Brandts: Sometimes, when a company is being assessed to death – as one of our customers put it – you can relieve their burden, so rather than getting the same question five times during the week, you will only ask it once and report on it five times. That is a quick benefit. One of the common misconceptions is that a GRC system is set up to be unidirectional – everything goes to corporate and there is a nice report going to senior management and maybe to a regulator, but nothing comes back. If you can provide business managers with benchmark information – for example, on how other business units are performing in comparison – it can be a big help.

White: Based on my experiences – though I hate to say it – it’s great if you have had an operational risk incident or a regulatory request. Sometimes that will get you where you want to be, albeit for the wrong reasons. But, risk managers should use incidents that take place to really sell the benefits –responding to information requests from regulators can take weeks and weeks of effort at the moment.

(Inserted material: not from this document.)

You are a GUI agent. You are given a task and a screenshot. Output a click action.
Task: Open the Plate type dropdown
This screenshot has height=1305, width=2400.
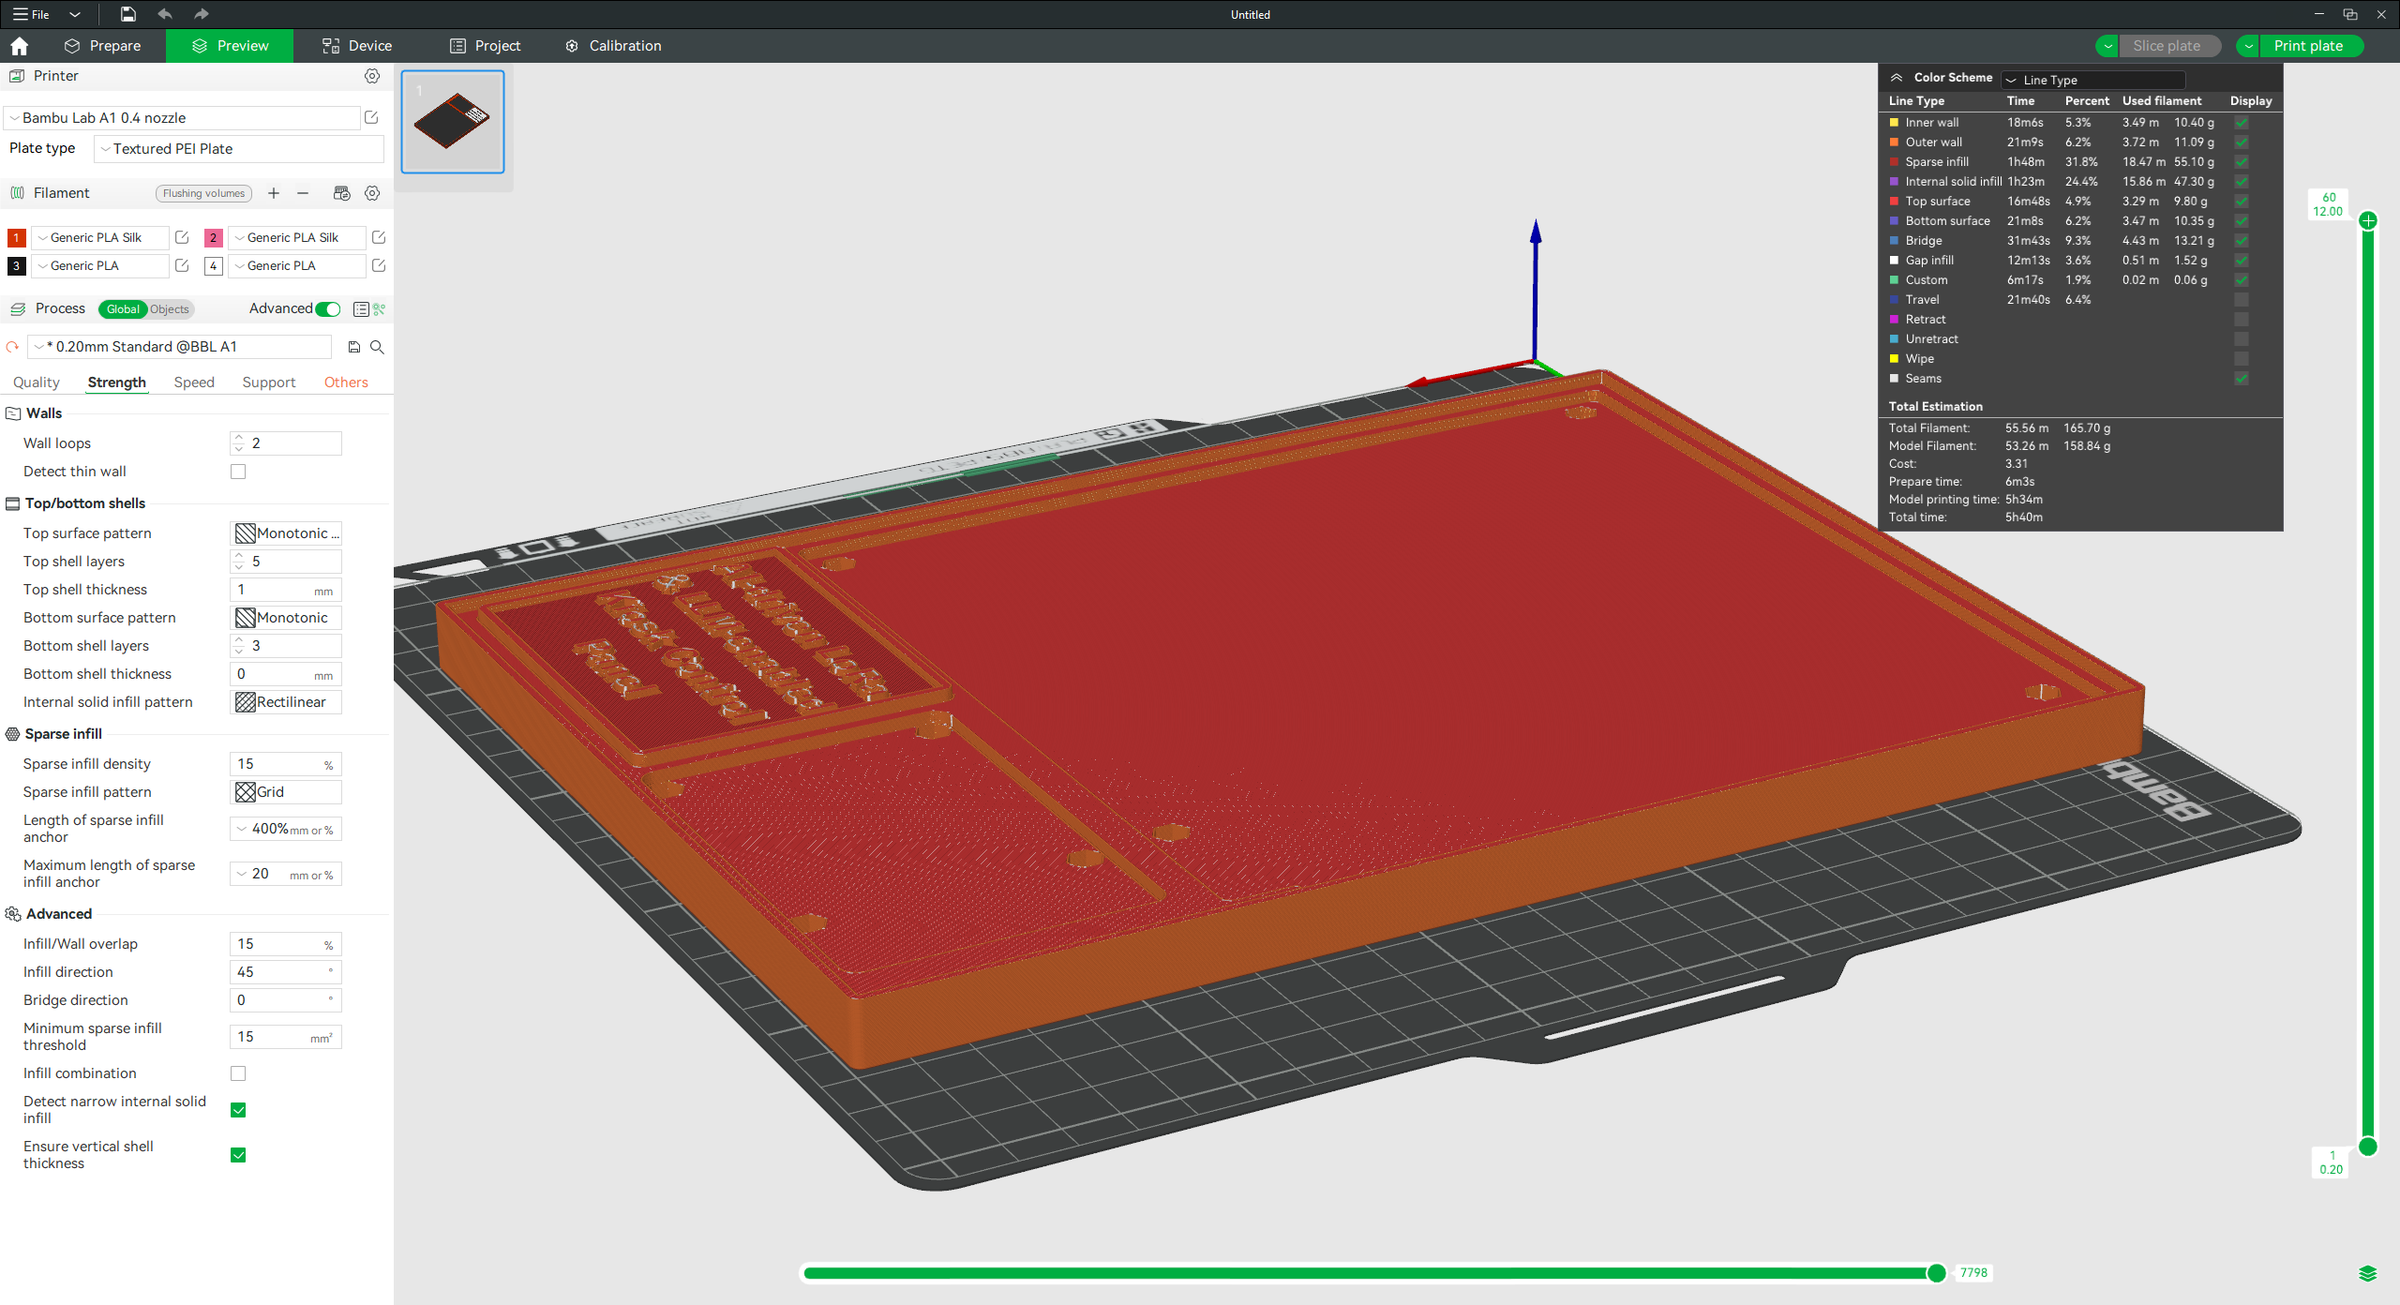coord(239,149)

You have got to understand how the stakeholders do their jobs and what is important to them. What information flows are really important to enable your senior management to do their jobs? And what difference will this particular programme make that they don’t already get? 

If it is only sponsored by risk, and the risk team is the only group that thinks it has any benefit, you are unfortunately doomed to failure, so you have to get the business to see that a GRC programme is actually something that would bring a benefit to them, and then they will want to get involved.

What should a company be looking for when deciding which GRC product and provider to choose?’
White: It is really important before you talk to a software provider to understand what you are trying to get and what your own risk processes are, so you can describe some of the challenges that you have got, and some of the outputs that you are hoping to get. 

It is also important to pick a software provider with whom you can have an honest and open conversation. A lot of them look very similar, but you need to ask: can they adapt the product to our needs? Do they recommend we take a phased approach? Do they just recommend you take it all in one go? Or, do they actually say: ‘we don’t think that would be a good idea for you’ ? Are they honest in their feedback? And, you need to bring them into the firm to see if they are a good cultural fit with your information technology (IT) team, your change team and your business areas. Often people don’t invest enough time in actually understanding their own business and building a relationship with providers before choosing, so they choose somebody and then spend the next few years actually finding out that maybe it wasn’t the best provider to have chosen.

Brandts: We get some requests for proposals (RFPs) that are very difficult to answer. Some questions are asked in such an abstract way that it is almost impossible to say no – you need to be looking for somebody who gives you a more detailed answer about what is possible and what isn’t possible, and what is best practice. 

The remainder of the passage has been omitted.